While I enjoy being surrounded by driven and passionate people, I feel like there’s also a culture of needing to be busy all the time that’s quite harmful. People have this notion that if they’re not being productive at any given moment, they’re wasting their time and falling behind, which simply isn’t true. This perpetuates a downward spiral of guilt, anxiety, and pressure.
The other day, I was speaking to someone who told me how they felt like they “should be doing more” in terms of school. When I asked why, they cited the fact that they didn’t have anything to do at the moment. From what I knew of this person, they were doing plenty, classes and clubs considered, and I would never think of them as not doing “enough.” There seems to be a common theme of needing to fill up our schedules, and I think it’s important to take a step back and allow ourselves to breathe once in a while.
I fall victim to this mentality myself, finding that I’m unable to fully let loose and relax even during my free time because there’s always a nagging at the back of my mind telling me that I could and should be doing something more productive. An endless list of tasks stretches before me, and it feels like when I check one task off, five more have been added.

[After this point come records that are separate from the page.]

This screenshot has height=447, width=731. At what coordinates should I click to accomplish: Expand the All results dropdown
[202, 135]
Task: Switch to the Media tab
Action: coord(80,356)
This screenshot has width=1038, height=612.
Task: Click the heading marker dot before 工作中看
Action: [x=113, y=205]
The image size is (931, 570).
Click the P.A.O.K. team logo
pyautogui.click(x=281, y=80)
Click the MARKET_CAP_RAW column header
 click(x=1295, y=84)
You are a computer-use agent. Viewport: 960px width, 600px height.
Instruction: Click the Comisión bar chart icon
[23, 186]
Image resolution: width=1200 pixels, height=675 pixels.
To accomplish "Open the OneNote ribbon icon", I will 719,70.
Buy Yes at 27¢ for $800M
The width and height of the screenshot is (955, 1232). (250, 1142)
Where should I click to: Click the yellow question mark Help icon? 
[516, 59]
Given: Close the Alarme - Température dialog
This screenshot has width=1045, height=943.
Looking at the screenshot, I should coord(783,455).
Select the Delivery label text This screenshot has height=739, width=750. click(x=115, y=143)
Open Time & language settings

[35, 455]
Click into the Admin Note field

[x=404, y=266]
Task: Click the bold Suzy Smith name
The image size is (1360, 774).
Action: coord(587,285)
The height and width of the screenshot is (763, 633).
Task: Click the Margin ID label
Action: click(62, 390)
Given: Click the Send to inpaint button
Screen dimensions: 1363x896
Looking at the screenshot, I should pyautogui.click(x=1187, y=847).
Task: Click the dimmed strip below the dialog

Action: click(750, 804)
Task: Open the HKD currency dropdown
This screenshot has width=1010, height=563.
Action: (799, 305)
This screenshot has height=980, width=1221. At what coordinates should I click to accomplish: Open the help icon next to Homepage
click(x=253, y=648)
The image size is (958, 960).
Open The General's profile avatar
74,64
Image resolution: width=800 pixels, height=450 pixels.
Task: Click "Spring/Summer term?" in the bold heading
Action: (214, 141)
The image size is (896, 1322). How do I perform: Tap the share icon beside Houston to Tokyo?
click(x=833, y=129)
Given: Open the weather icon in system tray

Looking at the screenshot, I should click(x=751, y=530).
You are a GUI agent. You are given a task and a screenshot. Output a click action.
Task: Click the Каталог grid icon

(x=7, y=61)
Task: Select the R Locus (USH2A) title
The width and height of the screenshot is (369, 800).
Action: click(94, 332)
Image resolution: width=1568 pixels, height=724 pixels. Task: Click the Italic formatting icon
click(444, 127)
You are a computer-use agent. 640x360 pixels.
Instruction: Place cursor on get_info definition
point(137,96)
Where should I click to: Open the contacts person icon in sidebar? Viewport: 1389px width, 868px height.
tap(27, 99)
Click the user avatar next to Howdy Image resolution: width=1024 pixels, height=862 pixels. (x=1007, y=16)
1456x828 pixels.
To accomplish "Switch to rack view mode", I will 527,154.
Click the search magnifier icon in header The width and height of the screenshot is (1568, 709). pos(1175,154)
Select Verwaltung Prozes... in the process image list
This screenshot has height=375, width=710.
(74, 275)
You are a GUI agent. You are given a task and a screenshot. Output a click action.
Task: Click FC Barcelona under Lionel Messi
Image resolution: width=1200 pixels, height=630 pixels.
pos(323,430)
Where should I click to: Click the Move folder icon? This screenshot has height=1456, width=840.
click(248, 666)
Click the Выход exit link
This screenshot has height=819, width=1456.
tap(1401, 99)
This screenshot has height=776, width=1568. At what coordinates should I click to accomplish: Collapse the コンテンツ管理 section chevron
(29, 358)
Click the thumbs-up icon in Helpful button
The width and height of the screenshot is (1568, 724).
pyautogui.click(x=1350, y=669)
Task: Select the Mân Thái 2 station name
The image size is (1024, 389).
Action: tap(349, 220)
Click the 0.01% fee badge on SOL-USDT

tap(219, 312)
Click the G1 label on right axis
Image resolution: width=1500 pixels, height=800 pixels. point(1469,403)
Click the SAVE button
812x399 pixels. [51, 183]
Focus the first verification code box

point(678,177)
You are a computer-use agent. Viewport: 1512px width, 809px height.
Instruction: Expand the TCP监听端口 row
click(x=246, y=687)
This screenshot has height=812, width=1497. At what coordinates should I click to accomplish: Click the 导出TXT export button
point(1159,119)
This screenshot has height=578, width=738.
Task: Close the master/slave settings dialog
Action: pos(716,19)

There’s always something I “could” be doing. I could be getting a head start on my homework for next week, or looking at internships, or preparing for this, or applying for that, or solving climate change, for that matter. There’s a sense of guilt that I can’t shake, like I’ve been caught doing something I’m not supposed to, which doesn’t make sense.
We don’t need to be working every second of the day. It’s arguably just as important to take time to relax so that we can be even more focused and productive when we are on the grind. It’s all about finding balance, and for many of us, we could use a tipping of the scales towards a bit more self-care.